He ordered two more. “Don’t you know anybody in New York?”
She thought about telling him about her vow and decided against it. Telling anybody might break the magic. “Oh, I know a few boys,” she said.
“But you don’t like any of them?”
“I’m too busy to date,” she said. Then she realized what a dumb thing that was to say—he might think she didn’t want to see him ever again. “I mean, I guess I don’t like
them
much.”
He smiled. He seemed to know a lot of things she didn’t have to bother to tell him. She couldn’t decide if he made her nervous or not. He certainly was sexy. She had decided that, anyway. He was as sexy as hell.

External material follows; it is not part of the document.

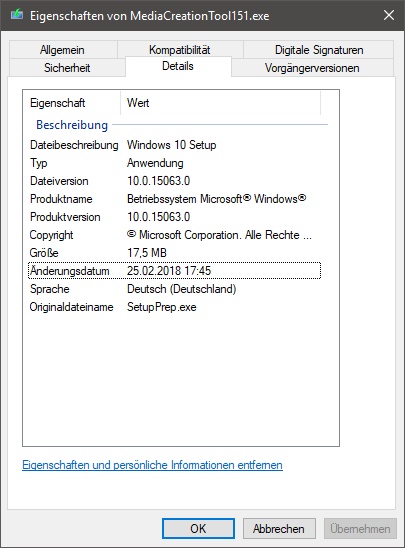
Task: Select the Dateiversion property row
Action: [174, 181]

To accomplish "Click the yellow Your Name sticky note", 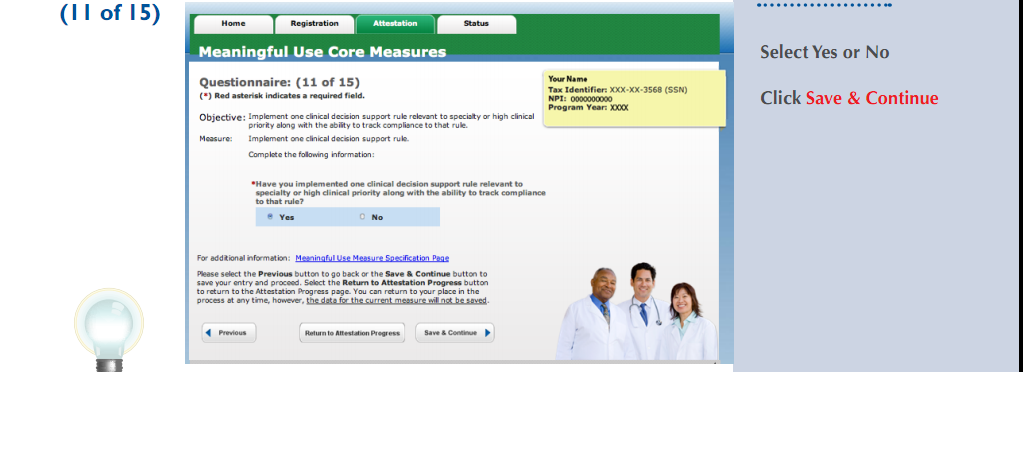I will click(634, 98).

“Have you always read a lot?” he asked.
“No, just since I quit school. I didn’t think quitting school was any reason why I should stop my education.”
“Have you ever read
The Wind in the Willows
?”
“I never heard of it,” she said.
“It’s a children’s book, but like all good children’s books it’s really for grown-ups. You should read it. And read
Mary Poppins
.”
“I saw the movie,” she said.
“It’s much better than the movie. Movies of children’s books are terrible. The great thing about a children’s book is you have to use your imagination. Once you see the people in front of your eyes on the screen you have to go by the director’s idea of what they should be like instead of your own.” He took a little leather-covered note pad out of his pocket, and a slim gold ballpoint pen and began to write. “I’m writing down a couple of books you’ve probably missed that I think you’ll enjoy.”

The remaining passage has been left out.